• What the task requires:
Excluding pictures, retype the line with "You are a computer-use agent." and each line that follows it to the end of the data below, word for word.

====== Data ======

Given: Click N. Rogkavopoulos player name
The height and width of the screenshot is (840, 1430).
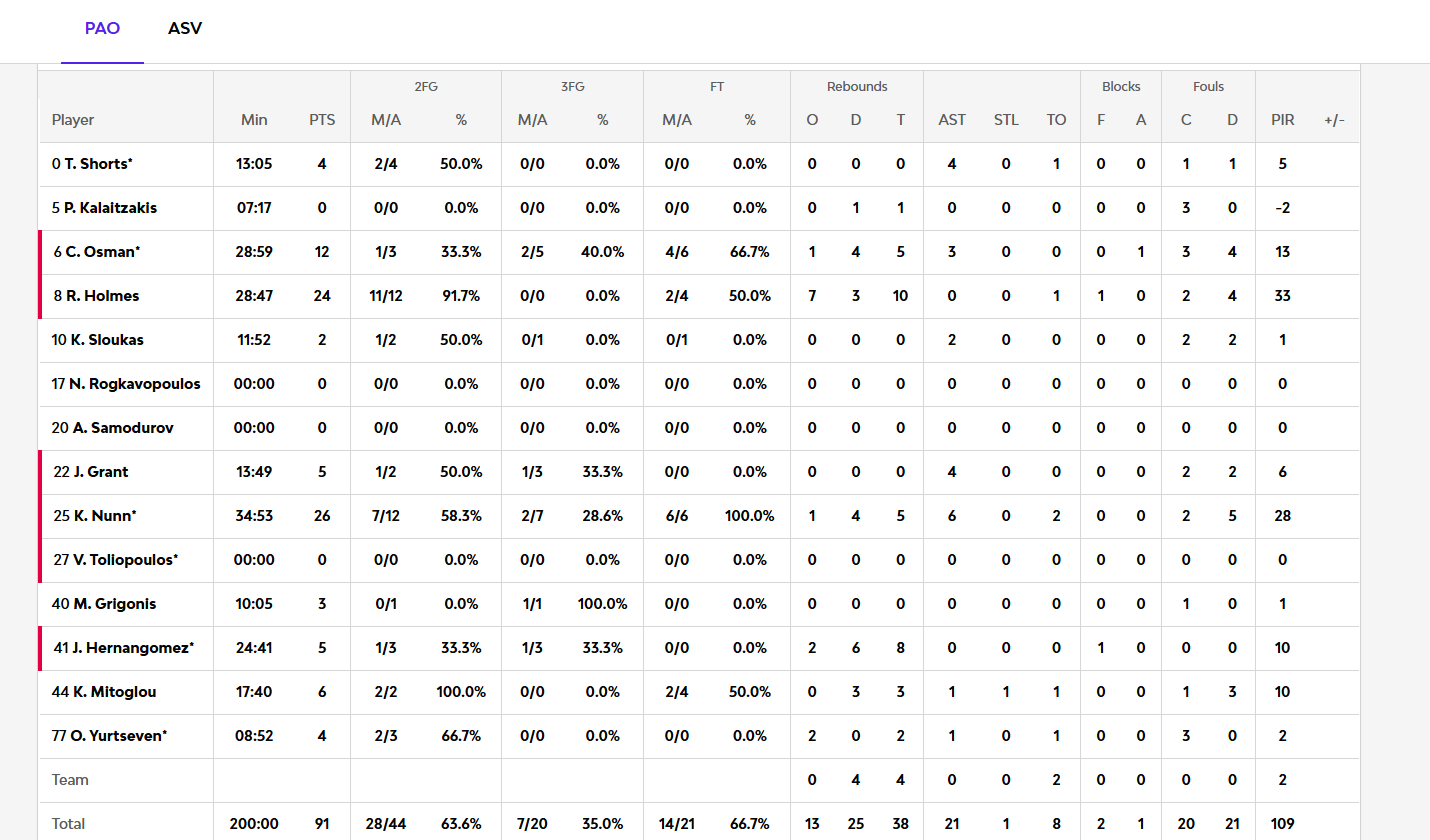Looking at the screenshot, I should pos(134,384).
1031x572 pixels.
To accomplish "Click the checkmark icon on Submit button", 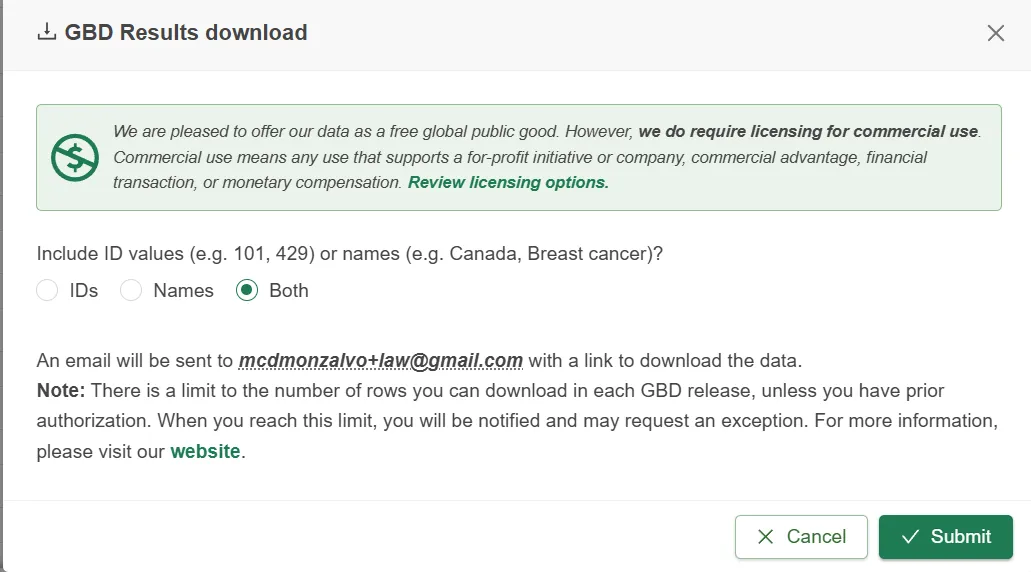I will [x=910, y=537].
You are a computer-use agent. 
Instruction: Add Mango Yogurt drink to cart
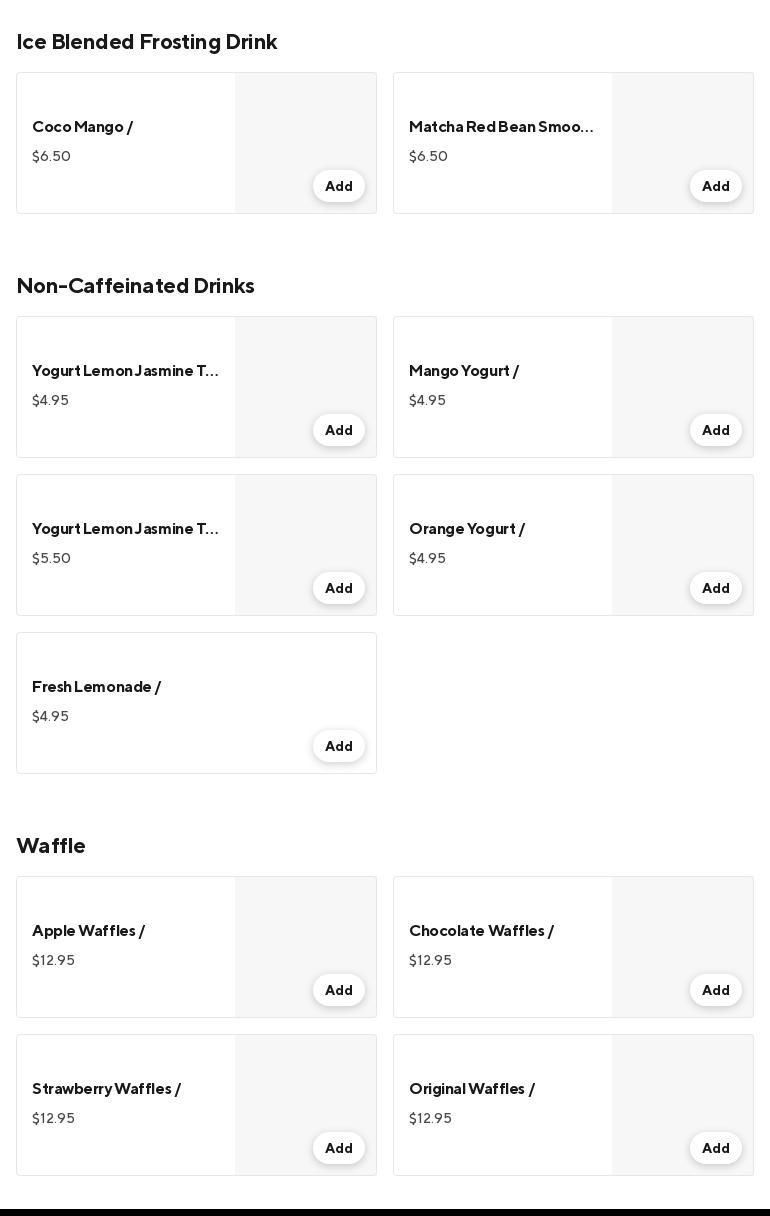[x=715, y=431]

======

• Task response:
You are a computer-use agent. 
Instruction: Add Mango Yogurt drink to cart
[x=715, y=431]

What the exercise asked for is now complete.